Re: [PATCH RESEND v3 bpf-next 01/14] bpf: introduce BPF token object

Andrii Nakryiko <andrii.nakryiko@xxxxxxxxx> · Fri, 7 Jul 2023 10:58:04 -0700

On Fri, Jul 7, 2023 at 6:04 AM Toke Høiland-Jørgensen <toke@xxxxxxxxxx> wrote:
>
> Andrii Nakryiko <andrii.nakryiko@xxxxxxxxx> writes:
>
> > On Thu, Jul 6, 2023 at 4:32 AM Toke Høiland-Jørgensen <toke@xxxxxxxxxx> wrote:
> >>
> >> Andrii Nakryiko <andrii.nakryiko@xxxxxxxxx> writes:
> >>
> >> > Having it as a separate single-purpose FS seems cleaner, because we
> >> > have use cases where we'd have one BPF FS instance created for a
> >> > container by our container manager, and then exposing a few separate
> >> > tokens with different sets of allowed functionality. E.g., one for
> >> > main intended workload, another for some BPF-based observability
> >> > tools, maybe yet another for more heavy-weight tools like bpftrace for
> >> > extra debugging. In the debugging case our container infrastructure
> >> > will be "evacuating" any other workloads on the same host to avoid
> >> > unnecessary consequences. The point is to not disturb
> >> > workload-under-human-debugging as much as possible, so we'd like to
> >> > keep userns intact, which is why mounting extra (more permissive) BPF
> >> > token inside already running containers is an important consideration.
> >>
> >> This example (as well as Yafang's in the sibling subthread) makes it
> >> even more apparent to me that it would be better with a model where the
> >> userspace policy daemon can just make decisions on each call directly,
> >> instead of mucking about with different tokens with different embedded
> >> permissions. Why not go that route (see my other reply for details on
> >> what I mean)?
> >
> > I don't know how you arrived at this conclusion,
>
> Because it makes it apparent that you're basically building a policy
> engine in the kernel with this...

I disagree that this is a policy engine in the kernel. It's a building
block for delegation and enforcement. The policy itself is implemented
in user-space by a privileged process that decides when to issue BPF
tokens and of which configuration. And, optionally and if necessary,
further restricting using BPF LSM in a more fine-grained and dynamic
way.

>
> > but we've debated BPF proxying and separate service at length, there
> > is no point in going on another round here.
>
> You had some objections to explicit proxying via RPC calls; I suggested
> a way of avoiding that by keeping the kernel in the loop, which you have

I thought we settled the seccomp notify proposal?

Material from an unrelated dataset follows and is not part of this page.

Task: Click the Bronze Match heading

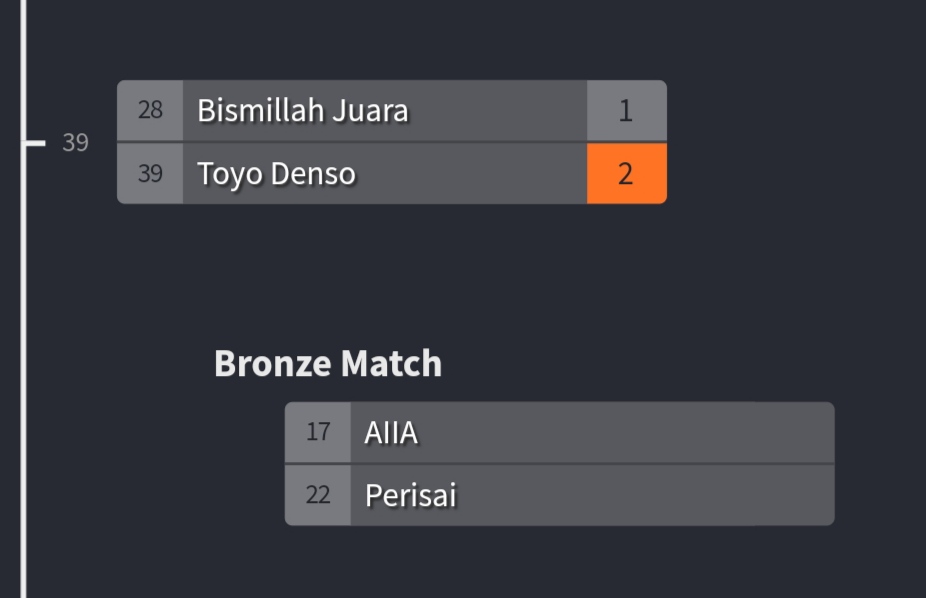Action: 328,363
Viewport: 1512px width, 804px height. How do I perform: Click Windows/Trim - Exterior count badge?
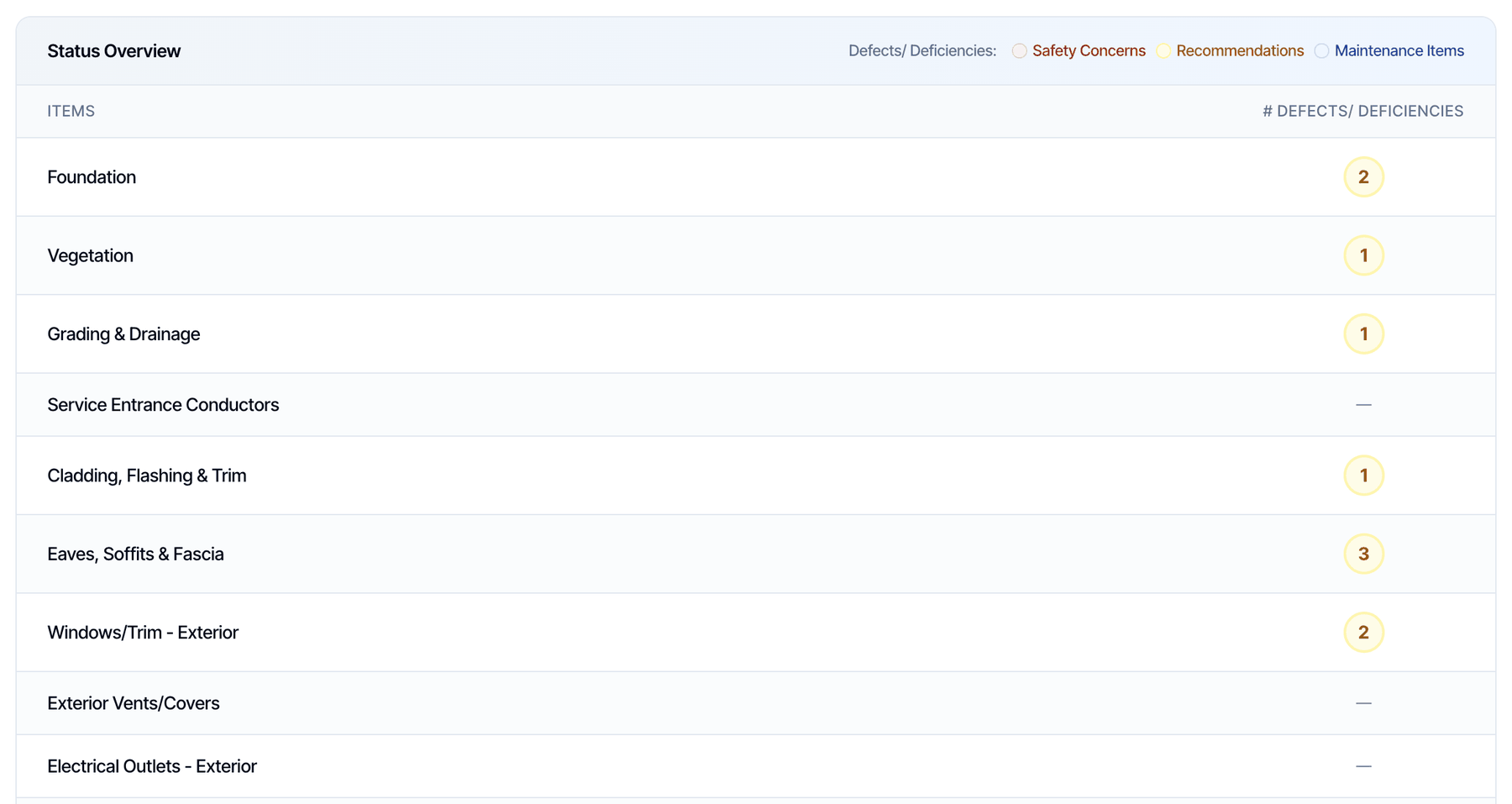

> not responded to. If you're just going to go ahead with your solution
> over any objections you could just have stated so from the beginning and
> saved us all a lot of time :/

It would also be good to understand that yours is but one of the
opinions. If you read the thread carefully you'll see that other
people have differing opinions. And yours doesn't necessarily have to
be the deciding one.

I appreciate the feedback, but I don't appreciate the expectation that
your feedback is binding in any way.

>
> Can we at least put this thing behind a kconfig option, so we can turn
> it off in distro kernels?

Why can't distro disable this in some more dynamic way, though? With
existing LSM mechanism, sysctl, whatever? I think it would be useful
to let users have control over this and decide for themselves without
having to rebuild a custom kernel.

>
> > Per-call decisions can be achieved nicely by employing BPF LSM in a
> > restrictive manner on top of BPF token (or no token, if you are ok
> > without user namespaces).
>
> Building a deficient security delegation mechanism and saying "you can
> patch things up using an LSM" is a terrible design, though. Also, this

A bunch of people disagree with you.

> still means you have to implement all the policy checks in the kernel
> (just in BPF) which is awkward at best.

"Patch things up using an LSM", if necessary, in a restrictive manner
is what LSM folks prefer. You are also assuming that it's always
necessary, and I'm saying that in lots of practical contexts LSM won't
be even necessary.

>
> -Toke
>